Mio marito m’è addosso, tutto dalla mia parte del letto, simile a una vecchia barca rovesciata su di una caletta deserta. Mio figlio dorme nella cameretta scialbata, io respiro pesantemente con gli occhi al soffitto, fuggiti nella penombra di travi. Uscita dal tumultuante sogno che parlava di noi due, ravveduti e pentiti amanti, mi sento perfino bene. Sono sveglia e in pace con me stessa, padrona di ogni mio passo.
Mi volto sul cuscino, voglio spostare mio marito, che non amo. Ma che di certo ho smesso di tradire. Me lo sono imposta. E ho smesso di guardare nostro figlio pensando a come sarebbe stato un altro bambino, nostro, mio e di Edoardo. Lo abbiamo deciso ieri sera di chiudere.
E’ vero, è vero, lo so e me lo ridico: “Quante volte Emma ti sei trovata a formulare piani e propositi? Quante volte a disfarli?” Ma stavolta è diverso. Stavolta, sorrido, ho preso in mano la situazione definitivamente.

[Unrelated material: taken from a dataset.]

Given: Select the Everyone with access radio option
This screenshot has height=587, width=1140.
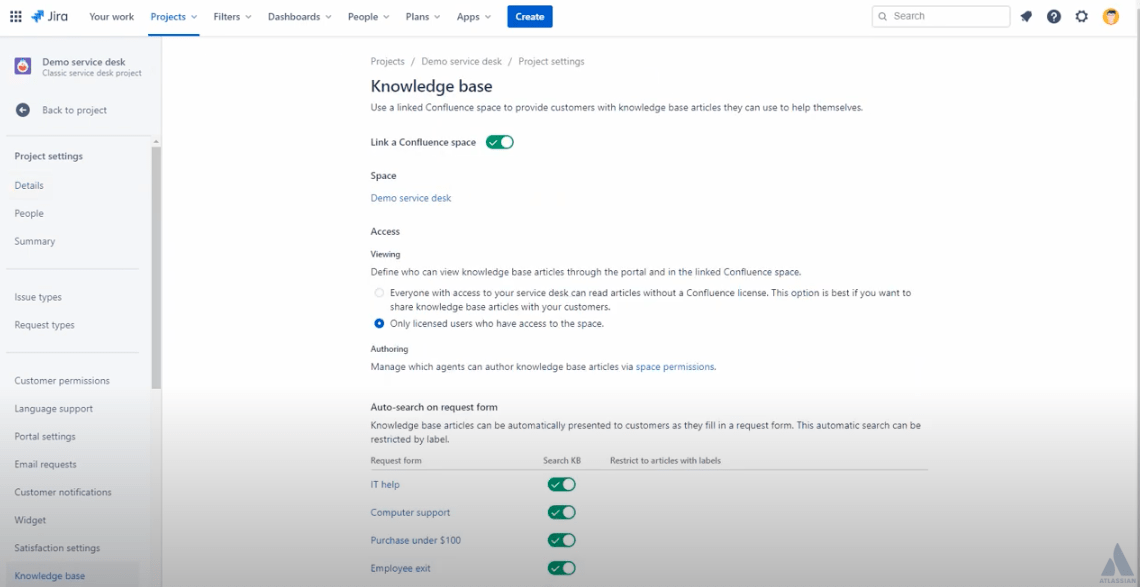Looking at the screenshot, I should (x=379, y=293).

Non possiamo essere felici senza cadere nelle lusinghe dei ricordi? Negli abbagli del futuro?
Ogni storia, ho letto non so dove – forse in un vecchio romanzo francese – ogni storia dura solo se proibita. Le storie impossibili sono le uniche a mettere radici poiché paura, rischio e passione non possono mai incontrare la noia. Dunque anche la nostra relazione potrebbe durare all’infinito, ma ormai ho deciso.
“Facciamo le persone adulte Edoardo.”
“Emma, ti prego. Ora so, capisco di aver sbagliato tutto scegliendo lei; ma possiamo essere felici anche così.” Mi ha detto. Come l’ho odiato, l’ho maledetto! Si è sposato quindici anni fa, io ad aspettarlo. Poi, rovinata dal rancore mi sono sposata anch’io. Ed ecco però che nelle stradine così monotone e inutili di questa nostra piccola città oziosa, ci incontriamo sempre, come per un crudele scherzo del tempo. E dopo anni di nuovo siamo sprofondati nel tradimento, nella nostra stupida e perenne fiammella, da ragazzini. A casa in campagna dai suoi, viceversa da me quando mio figlio è a scuola e mio marito lavora fino a tardi. La mattina per un caffè veloce, corretto dai sempiterni periodi ipotetici di stucchevoli discorsi innamorati. Adesso basta. Adesso mettiamo un punto.
Sto schiumando nel letto, devo smettere di pensarci, ho messo un punto, ho detto. E non sono più sola. Sono con me stessa, l’altra me, non la bugiarda, l’amante (che parola odiosa!), una Emma che adesso esige calma e normalità. E’ sbagliato? Che futuro potremmo mai avere del resto?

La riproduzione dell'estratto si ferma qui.